▸ ELENCO COMPITI:
a: Trascrivi la parte del brano sulla paura e la psicoanalisi compresa tra "Nei giorni successivi" e "molteplici paure infantili.", estremi inclusi.
b: Prosegui il brano sulla paura e la psicoanalisi a partire dalla sua ultima frase.

▸ BRANO ESTRATTO:
☆ ☆ ☆ ☆ ☆ ☆ ☆

Inizialmente gli stessi scienziati sembravano oscillare nelle loro dichiarazioni tra diniego e difese fobiche. Anche noi grazie al dispositivo del Cartel dibattiamo, parliamo. Si tratta di scegliere: come prendersi cura oggi della nostra condizione di essere umano fragile? La terza via, quella che risulta forse più impervia, porta ad attraversare la paura, prima di tutto la paura di non sapere – non sapere bene cosa fare – e a fare i conti con l’angoscia, cioè provare a dire qualcosa, ciascuno il proprio discorso.
C’è un’altra novità in questo inedito lunedì mattina: i pazienti chiamano o scrivono per domandare cosa devono fare con gli appuntamenti presi per le sedute. Sono confusi, alcuni domandano: “Avete ricevuto “disposizioni”? Finito il nostro incontro di Cartel è nuovamente la strada impervia della psicoanalisi ad orientare la mia risposta, e cioè mi dispongo all’ascolto: provare ad interrogare uno per uno, cosa fa paura a ciascuno.
Nei giorni successivi con sorpresa constato che interrogare il soggetto mirando all’oggetto, affaccia su nuove questioni. In effetti ciascuno ha la propria paura e articola i significanti del discorso sociale con le proprie questioni soggettive particolari e con le molteplici paure infantili.
Un paziente dirà: “ho paura di subire una brutta influenza”. La brutta influenza che teme è quella proveniente dalla madre che gli telefona in apprensione più volte al giorno. Lo ha sempre voluto mettere “sotto una campana di vetro”. Un lapsus segnala che la campana di cui parla non è di vetro, ma di-vieto. Il divieto di rivelare il segreto di famiglia, il divieto di parlare.
Un’altra paziente, originaria del Sud, ha preferito rinunciare al viaggio di rientro nella sua casa natale perché teme di non essere ben accolta e rimanere intrappolata in quarantena precauzionale. Questa condizione le pesa, le causa una costrizione sul petto come quella che descrivono dei sintomi della polmonite. Per lei il peso è non sentirsi ben voluta e “lasciata sola”. Così si sentiva quando era bambina, figlia unica, sola con la propria madre in attesa che il padre arrivasse. Questa sua sofferenza non è mai stata espressa, sua madre non l’avrebbe capita, perché lei “sta bene da sola”.

☆ ☆ ☆ ☆ ☆ ☆ ☆

(Voci archiviate)
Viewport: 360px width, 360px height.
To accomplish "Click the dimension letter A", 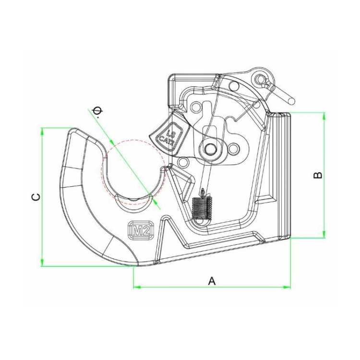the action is click(x=212, y=281).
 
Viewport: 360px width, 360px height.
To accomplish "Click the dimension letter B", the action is click(x=318, y=175).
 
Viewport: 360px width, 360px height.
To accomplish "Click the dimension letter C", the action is click(x=36, y=197).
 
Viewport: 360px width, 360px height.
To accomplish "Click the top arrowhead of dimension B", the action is click(x=324, y=116).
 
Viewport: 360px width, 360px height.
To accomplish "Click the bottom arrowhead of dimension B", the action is click(x=324, y=234).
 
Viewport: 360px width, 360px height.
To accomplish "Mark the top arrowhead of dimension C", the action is click(x=42, y=132).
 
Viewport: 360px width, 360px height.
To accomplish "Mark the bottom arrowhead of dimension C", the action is click(x=42, y=263).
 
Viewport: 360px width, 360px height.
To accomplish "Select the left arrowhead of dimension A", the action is click(x=137, y=287).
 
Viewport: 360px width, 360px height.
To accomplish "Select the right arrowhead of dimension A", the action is click(x=287, y=287).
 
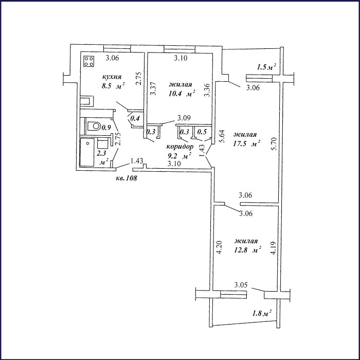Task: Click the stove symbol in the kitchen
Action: (x=89, y=61)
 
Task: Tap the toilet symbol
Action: (x=94, y=126)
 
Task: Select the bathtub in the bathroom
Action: (x=87, y=152)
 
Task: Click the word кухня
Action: (x=112, y=77)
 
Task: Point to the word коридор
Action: (x=180, y=147)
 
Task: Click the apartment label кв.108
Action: (x=127, y=178)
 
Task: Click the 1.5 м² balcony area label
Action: (x=266, y=67)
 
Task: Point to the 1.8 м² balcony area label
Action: (x=262, y=313)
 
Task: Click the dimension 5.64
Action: (x=222, y=136)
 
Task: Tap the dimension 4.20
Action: (x=219, y=247)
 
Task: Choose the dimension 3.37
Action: (x=153, y=88)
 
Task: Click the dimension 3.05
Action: (x=241, y=285)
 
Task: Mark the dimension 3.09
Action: (x=184, y=118)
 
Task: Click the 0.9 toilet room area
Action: (x=106, y=128)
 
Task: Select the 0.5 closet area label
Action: (x=202, y=132)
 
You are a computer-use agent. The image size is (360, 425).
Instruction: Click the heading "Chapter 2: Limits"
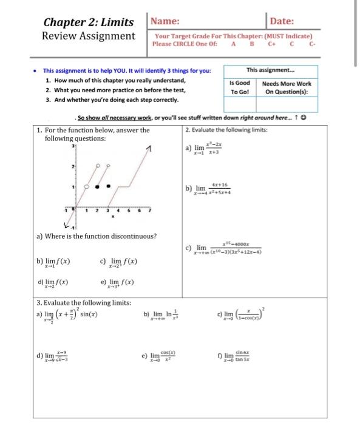coord(89,22)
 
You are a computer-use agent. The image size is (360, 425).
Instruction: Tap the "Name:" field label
coord(164,21)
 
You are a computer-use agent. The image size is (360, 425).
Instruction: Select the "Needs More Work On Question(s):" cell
coord(288,87)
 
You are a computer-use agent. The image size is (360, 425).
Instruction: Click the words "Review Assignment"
coord(89,36)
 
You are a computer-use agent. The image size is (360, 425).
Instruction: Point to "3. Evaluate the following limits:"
coord(84,302)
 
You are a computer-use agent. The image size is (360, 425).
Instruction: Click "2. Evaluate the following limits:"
coord(225,129)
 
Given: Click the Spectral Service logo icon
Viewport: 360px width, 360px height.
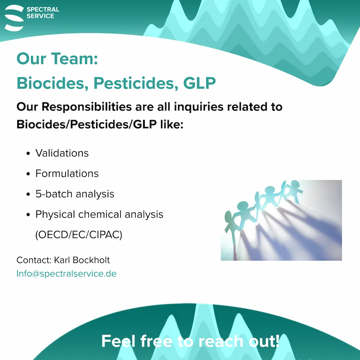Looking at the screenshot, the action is point(14,18).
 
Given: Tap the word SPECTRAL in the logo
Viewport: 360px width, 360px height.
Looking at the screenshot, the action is point(43,10).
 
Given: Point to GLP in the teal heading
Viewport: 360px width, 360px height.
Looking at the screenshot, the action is point(200,83).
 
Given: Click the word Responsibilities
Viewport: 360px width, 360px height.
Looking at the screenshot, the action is point(87,107).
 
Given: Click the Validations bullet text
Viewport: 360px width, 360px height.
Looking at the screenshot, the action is point(62,153).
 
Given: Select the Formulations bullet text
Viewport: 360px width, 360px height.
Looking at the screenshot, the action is point(67,174).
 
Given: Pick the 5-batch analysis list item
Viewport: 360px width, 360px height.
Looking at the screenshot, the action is point(75,194).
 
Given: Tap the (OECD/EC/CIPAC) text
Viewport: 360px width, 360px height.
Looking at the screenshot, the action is point(79,235).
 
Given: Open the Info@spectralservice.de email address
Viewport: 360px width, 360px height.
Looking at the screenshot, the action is point(66,274).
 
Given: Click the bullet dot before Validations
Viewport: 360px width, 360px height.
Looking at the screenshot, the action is point(28,153).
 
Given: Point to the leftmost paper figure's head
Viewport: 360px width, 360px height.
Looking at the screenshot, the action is point(228,216).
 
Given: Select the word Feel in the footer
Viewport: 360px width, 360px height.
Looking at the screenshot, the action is point(118,341).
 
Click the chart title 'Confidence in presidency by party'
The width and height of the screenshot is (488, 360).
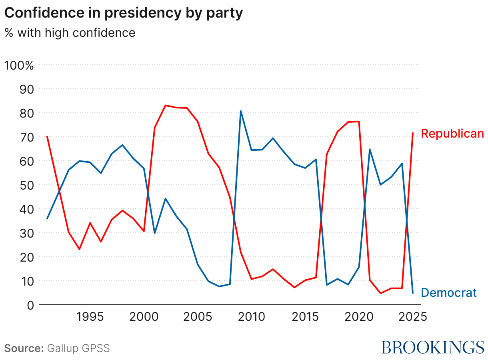point(124,13)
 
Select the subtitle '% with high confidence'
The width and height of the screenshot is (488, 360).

☆ ☆ ☆ ☆ ☆ ☆ ☆

▸ RISPOSTE SCRITTE:
a:
Nei giorni successivi con sorpresa constato che interrogare il soggetto mirando all’oggetto, affaccia su nuove questioni. In effetti ciascuno ha la propria paura e articola i significanti del discorso sociale con le proprie questioni soggettive particolari e con le molteplici paure infantili.

b:
Mi trovo a concludere questa breve riflessione all’indomani della dichiarazione di Pandemia da parte dell’Oms. Oggi la costruzione fobica cristallizzata in queste settimane vacilla. Le diverse disposizioni in materie di Covid-19, si sono rivelate scarsamente efficaci e il Governo emana l’Ordinanza di chiusura – Io resto a casa – che estende la Zona Rossa ai confini nazionali. Da oggi sarà l’infettivologia a orientare la politica internazionale e nazionale? Forse sì, tuttavia qualcosa sfugge. Ciò che sfugge alla misura difensiva promossa emerge oggi nelle parole dei Medici Italiani, poco attrezzati dallo Stato e duramente messi al lavoro. Una paziente medico domanda di aumentare le sedute, dice “vediamoci di più”, l’incontro in studio è per lei “un incoraggiamento”.
Freud, che anche lui era un medico in un’epoca storica in cui le gravi minacce erano le guerre e non si chiamavano globali ma mondiali, nel 1927 scriveva:
“Possiamo ribadire all’infinito che l’intelletto umano è senza forza a paragone della vita pulsionale, e in ciò avere ragione. Eppure in questa debolezza c’è qualcosa di particolare: la voce dell’intelletto è fioca, ma non ha pace finché non ottiene udienza. Più e più volte pervicacemente respinta, riesce alla fin fine a farsi ascoltare. Questo è uno dei pochi punti che consentono un certo ottimismo per l’avvenire dell’umanità”
S. Freud, L’avvenire di un’illusione, in Opere, Vol. 10, Bollati Boringhieri, Torino, pag. 482.
Ascoltare la voce, la componente pulsionale della voce, questo può restituire un certo ottimismo?